The main problem is that these processes and others aren’t explained well. Perhaps in their lackluster tutorials, Kabam is acknowledging city building/strategy hybrids are now so common in the social sphere that we should all know the drill, but even with my knowledge gleaned from playing dozens of these things, I still had trouble figuring out how to do small tasks like repairing my ships. The Help panel on the left side of the screen, ironically, wasn’t much help, as it merely told me what I needed to do rather than how. Unlike most social strategy games, which tend to direct you to the exact spot in the menus you need to visit in order to complete an objective, Imperium generally makes you hunt for it yourself. Call the alternate approach hand-holding, call it overly accessible, but the hard truth is that I found myself missing it.
Still, good times await in Imperium‘s battle component, which, much like the fantasy-themed Godsrule we recently reviewed, takes place in real time. It’s fun, it generally works as intended, and it’s the main reason you should play Imperium if you’re at all drawn to social strategy. The main appeal here lies in the way Imperium lets you maneuver ships away from enemy fire, such as the way it allows you to rotate around enemy ships in order to stay just one step ahead of most of the gunfire. Even better, the whole concept is complemented by a dizzying array of upgrades, weapons, and actual ships, resulting in an experience that’s more akin to space strategy games like Sins of a Solar Empire than the average Facebook game.

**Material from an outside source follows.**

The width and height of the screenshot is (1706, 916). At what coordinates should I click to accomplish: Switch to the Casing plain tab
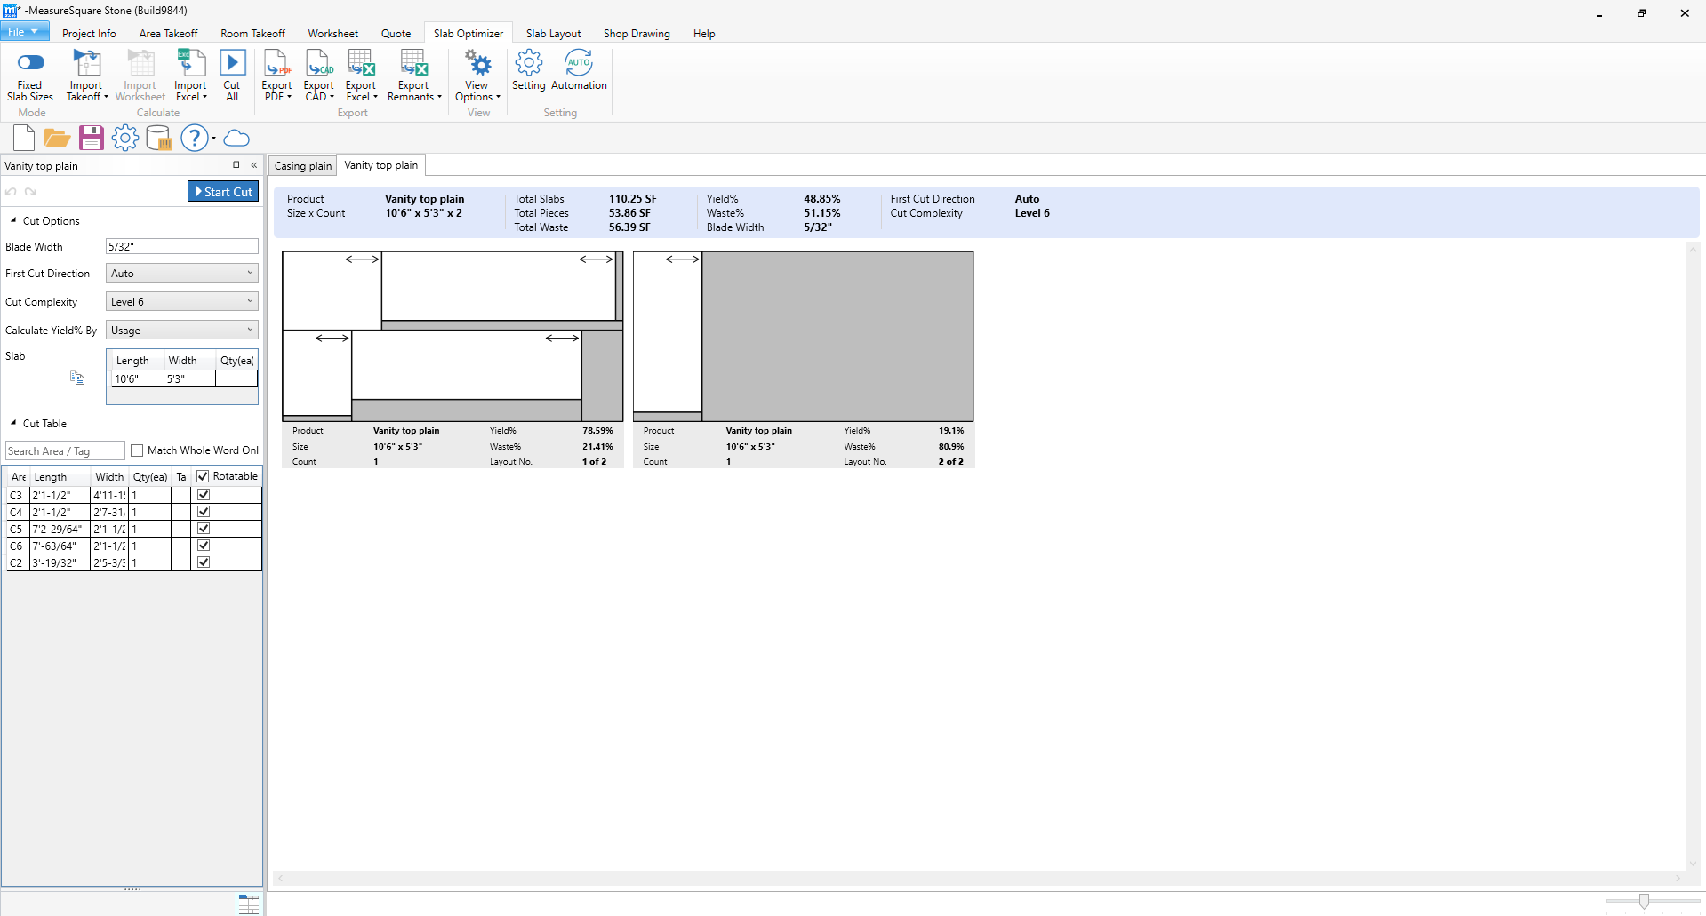[302, 166]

That’s but a taste of Imperium‘s surprising depth, and considering its strong social features such as team battles with members of your faction and real time chat, it establishes itself as a rare social game that shouldn’t be missed. As with most games in this genre, you’re better off in an alliance, but thus far the community seems active enough to make this usually problematic step less of a challenge. With their focus on real time strategy, both Imperium and Godsrule mark a welcome shift in a popular genre that once seemed in danger of stagnation, and in their best moments, they give us reason to look forward to even more innovative and entertaining strategy games to come.